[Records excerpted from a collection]

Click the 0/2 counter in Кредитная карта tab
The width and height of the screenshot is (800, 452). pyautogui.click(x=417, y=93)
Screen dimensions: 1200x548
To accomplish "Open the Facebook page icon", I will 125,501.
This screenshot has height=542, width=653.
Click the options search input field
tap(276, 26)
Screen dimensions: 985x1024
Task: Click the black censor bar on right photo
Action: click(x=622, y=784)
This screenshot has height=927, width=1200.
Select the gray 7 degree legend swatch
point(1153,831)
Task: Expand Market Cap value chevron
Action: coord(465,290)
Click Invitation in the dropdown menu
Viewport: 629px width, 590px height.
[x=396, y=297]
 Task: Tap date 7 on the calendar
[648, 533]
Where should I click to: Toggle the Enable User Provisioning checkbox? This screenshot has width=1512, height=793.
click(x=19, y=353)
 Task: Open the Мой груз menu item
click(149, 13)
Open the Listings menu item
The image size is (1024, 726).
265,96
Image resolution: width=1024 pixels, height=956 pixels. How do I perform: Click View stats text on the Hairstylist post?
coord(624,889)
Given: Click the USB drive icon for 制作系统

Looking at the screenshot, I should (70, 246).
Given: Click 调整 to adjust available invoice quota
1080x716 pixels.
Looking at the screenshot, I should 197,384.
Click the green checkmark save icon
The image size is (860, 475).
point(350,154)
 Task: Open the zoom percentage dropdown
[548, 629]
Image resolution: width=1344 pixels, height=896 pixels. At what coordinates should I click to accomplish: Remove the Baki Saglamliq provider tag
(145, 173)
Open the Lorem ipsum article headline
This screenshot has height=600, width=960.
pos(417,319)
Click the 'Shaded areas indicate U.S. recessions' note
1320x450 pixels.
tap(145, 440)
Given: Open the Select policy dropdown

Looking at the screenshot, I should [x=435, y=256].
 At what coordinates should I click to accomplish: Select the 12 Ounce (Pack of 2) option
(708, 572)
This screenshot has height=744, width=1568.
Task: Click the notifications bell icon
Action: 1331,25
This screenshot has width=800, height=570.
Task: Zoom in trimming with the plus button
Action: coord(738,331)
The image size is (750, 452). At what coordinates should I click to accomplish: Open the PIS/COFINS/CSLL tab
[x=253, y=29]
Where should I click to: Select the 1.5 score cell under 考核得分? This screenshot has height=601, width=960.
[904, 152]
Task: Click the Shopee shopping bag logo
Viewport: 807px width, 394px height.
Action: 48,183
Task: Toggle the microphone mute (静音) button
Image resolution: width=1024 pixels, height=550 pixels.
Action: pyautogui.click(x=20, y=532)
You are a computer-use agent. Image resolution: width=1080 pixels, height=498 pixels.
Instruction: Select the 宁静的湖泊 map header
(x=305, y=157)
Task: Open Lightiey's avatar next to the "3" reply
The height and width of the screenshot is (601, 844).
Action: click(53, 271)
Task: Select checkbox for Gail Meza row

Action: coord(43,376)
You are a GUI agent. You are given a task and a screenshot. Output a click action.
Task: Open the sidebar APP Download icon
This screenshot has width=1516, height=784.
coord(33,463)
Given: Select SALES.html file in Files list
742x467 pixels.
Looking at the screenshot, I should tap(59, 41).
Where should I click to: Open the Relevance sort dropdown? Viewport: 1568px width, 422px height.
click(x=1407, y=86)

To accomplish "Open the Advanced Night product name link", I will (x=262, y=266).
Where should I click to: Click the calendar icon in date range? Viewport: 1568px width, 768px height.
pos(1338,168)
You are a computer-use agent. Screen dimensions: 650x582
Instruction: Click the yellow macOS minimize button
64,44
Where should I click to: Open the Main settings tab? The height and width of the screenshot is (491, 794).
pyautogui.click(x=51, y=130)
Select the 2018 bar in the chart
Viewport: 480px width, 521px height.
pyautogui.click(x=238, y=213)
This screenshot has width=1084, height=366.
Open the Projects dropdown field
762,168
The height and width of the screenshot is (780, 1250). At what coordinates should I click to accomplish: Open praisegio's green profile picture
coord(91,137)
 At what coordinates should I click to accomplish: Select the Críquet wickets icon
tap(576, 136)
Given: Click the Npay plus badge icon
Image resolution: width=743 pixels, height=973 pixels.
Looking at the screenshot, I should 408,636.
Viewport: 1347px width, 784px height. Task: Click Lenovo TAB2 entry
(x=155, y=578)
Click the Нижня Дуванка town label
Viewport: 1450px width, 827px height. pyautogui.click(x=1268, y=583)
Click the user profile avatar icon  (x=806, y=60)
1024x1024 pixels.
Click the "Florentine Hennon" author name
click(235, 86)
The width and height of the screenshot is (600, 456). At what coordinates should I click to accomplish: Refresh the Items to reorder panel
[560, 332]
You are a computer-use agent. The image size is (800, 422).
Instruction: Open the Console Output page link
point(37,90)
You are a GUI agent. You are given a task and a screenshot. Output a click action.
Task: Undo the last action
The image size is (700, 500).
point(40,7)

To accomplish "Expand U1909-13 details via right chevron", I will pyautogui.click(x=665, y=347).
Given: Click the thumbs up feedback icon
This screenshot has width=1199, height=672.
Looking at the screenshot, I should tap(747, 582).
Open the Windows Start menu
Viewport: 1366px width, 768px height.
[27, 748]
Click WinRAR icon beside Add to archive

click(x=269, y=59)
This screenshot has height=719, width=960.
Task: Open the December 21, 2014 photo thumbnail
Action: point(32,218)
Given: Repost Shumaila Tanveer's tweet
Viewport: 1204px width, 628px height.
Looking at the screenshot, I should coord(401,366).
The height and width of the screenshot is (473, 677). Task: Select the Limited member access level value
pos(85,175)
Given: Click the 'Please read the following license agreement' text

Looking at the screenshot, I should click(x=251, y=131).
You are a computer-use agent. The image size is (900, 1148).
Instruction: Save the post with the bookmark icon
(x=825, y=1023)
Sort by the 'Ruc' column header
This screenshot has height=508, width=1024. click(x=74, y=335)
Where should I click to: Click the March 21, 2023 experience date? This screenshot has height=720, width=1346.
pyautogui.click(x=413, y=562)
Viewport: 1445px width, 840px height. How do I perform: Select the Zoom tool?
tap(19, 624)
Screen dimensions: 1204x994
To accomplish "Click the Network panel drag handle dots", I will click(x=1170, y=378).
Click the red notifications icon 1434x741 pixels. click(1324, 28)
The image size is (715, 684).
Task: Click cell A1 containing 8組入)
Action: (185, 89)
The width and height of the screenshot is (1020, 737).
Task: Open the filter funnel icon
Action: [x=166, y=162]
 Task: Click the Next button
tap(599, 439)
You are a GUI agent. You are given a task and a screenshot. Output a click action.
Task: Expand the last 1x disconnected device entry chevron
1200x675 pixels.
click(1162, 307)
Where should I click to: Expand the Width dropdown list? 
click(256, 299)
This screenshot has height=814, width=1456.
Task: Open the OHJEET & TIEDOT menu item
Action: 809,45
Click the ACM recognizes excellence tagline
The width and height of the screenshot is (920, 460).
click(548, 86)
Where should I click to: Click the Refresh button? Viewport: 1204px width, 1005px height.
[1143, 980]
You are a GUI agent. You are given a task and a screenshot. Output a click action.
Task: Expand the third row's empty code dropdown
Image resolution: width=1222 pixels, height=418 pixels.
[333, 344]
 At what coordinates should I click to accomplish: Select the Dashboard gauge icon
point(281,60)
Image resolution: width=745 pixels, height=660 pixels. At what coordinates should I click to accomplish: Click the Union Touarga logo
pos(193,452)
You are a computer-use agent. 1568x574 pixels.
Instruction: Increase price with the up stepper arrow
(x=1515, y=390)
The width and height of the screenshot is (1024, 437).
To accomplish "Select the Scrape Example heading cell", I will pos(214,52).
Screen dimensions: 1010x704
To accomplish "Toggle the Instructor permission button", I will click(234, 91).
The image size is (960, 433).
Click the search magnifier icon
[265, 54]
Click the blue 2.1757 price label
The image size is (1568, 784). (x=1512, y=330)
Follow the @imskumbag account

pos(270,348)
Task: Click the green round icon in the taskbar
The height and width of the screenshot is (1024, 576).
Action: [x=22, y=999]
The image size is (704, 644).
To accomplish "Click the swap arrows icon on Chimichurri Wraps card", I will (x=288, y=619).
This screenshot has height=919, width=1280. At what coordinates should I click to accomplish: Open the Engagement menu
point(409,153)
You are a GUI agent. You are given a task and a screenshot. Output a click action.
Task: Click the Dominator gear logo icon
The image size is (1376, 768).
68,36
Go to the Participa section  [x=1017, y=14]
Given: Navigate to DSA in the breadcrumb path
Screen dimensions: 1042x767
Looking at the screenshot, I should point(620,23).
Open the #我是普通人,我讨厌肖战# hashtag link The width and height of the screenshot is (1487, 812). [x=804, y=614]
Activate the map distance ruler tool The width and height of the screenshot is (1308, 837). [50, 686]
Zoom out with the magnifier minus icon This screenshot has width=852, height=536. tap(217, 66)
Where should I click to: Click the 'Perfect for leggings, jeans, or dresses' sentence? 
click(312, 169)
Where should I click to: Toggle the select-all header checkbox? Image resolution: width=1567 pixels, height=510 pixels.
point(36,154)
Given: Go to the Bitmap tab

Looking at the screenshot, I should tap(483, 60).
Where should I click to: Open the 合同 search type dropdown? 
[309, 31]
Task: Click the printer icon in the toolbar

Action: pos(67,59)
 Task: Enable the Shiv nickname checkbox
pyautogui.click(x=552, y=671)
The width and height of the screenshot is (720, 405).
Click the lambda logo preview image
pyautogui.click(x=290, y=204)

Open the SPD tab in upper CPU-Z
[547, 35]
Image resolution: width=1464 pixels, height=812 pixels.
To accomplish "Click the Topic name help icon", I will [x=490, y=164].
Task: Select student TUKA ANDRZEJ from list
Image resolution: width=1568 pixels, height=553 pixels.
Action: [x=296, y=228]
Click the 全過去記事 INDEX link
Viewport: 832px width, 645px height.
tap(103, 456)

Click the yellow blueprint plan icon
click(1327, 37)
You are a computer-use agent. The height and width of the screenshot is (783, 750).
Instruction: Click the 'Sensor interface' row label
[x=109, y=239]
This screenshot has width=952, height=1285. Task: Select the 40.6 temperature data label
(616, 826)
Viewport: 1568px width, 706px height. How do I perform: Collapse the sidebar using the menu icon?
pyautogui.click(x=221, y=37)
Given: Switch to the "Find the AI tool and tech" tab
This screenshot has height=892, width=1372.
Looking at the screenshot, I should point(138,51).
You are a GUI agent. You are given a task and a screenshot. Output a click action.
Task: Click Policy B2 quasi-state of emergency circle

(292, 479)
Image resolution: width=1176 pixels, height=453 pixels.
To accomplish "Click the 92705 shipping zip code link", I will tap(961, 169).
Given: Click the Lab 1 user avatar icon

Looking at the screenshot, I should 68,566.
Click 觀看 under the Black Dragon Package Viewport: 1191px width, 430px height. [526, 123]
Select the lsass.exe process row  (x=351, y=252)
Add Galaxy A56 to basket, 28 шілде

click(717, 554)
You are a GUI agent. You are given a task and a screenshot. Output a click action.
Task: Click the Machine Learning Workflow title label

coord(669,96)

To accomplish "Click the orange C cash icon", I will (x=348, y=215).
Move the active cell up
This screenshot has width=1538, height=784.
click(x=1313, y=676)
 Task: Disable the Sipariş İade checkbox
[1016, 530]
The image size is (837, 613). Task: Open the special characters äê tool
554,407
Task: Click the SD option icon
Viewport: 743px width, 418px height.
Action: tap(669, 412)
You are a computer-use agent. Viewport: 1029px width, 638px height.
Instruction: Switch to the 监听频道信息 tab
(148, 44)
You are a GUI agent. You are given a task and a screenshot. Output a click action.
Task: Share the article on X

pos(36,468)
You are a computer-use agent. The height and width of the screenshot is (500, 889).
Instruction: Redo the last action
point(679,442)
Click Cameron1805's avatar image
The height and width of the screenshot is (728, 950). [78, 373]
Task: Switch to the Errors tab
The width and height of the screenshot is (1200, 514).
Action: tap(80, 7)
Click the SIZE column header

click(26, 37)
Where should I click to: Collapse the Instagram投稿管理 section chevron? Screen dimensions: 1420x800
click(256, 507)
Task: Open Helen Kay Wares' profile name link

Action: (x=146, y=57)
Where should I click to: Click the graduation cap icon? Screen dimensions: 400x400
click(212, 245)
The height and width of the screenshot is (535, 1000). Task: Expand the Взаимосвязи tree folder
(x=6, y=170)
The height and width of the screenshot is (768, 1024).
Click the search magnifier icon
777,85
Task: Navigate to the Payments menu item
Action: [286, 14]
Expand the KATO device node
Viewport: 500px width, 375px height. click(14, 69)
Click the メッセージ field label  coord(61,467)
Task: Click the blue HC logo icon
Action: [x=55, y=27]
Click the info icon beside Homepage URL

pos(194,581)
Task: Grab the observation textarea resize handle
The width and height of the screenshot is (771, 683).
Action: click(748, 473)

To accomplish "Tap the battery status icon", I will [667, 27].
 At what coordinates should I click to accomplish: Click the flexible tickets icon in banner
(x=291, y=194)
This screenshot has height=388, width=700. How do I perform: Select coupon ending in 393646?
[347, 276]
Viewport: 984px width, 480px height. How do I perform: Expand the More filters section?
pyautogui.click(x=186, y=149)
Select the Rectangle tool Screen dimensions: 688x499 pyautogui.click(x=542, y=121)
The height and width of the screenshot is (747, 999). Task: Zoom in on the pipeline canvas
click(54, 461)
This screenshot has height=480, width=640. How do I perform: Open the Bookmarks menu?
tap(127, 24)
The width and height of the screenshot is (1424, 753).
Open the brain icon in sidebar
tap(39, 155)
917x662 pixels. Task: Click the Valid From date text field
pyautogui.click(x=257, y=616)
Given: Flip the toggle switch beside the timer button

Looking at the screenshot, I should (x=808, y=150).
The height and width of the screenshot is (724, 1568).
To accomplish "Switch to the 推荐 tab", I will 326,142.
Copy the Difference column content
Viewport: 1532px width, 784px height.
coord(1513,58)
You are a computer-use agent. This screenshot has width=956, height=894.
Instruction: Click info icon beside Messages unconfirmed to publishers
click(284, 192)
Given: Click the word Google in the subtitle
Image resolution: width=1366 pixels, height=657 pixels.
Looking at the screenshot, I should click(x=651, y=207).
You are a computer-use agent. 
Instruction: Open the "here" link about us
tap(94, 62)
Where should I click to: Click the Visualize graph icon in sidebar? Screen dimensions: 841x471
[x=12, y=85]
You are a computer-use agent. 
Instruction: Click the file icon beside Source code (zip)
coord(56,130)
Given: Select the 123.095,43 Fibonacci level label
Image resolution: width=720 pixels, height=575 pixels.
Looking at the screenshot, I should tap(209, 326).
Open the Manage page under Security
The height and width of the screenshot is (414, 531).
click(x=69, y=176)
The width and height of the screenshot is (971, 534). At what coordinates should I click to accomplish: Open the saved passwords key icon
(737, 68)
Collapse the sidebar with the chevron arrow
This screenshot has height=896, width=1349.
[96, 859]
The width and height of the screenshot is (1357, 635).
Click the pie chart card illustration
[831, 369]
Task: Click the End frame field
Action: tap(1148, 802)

**HOW TO COMPLETE THIS TASK:** Given the data above, transcribe exactly the lines from the one containing "1024x1024 pixels." down to the one containing "Given: Repost Shumaila Tanveer's tweet", and no others.

**ANSWER SPACE:**
1024x1024 pixels.
Click the "Florentine Hennon" author name
click(235, 86)
The width and height of the screenshot is (600, 456). At what coordinates should I click to accomplish: Refresh the Items to reorder panel
[560, 332]
You are a computer-use agent. The image size is (800, 422).
Instruction: Open the Console Output page link
point(37,90)
You are a GUI agent. You are given a task and a screenshot. Output a click action.
Task: Undo the last action
The image size is (700, 500).
point(40,7)

To accomplish "Expand U1909-13 details via right chevron", I will pyautogui.click(x=665, y=347).
Given: Click the thumbs up feedback icon
This screenshot has width=1199, height=672.
Looking at the screenshot, I should tap(747, 582).
Open the Windows Start menu
Viewport: 1366px width, 768px height.
[27, 748]
Click WinRAR icon beside Add to archive

click(x=269, y=59)
This screenshot has height=719, width=960.
Task: Open the December 21, 2014 photo thumbnail
Action: point(32,218)
Given: Repost Shumaila Tanveer's tweet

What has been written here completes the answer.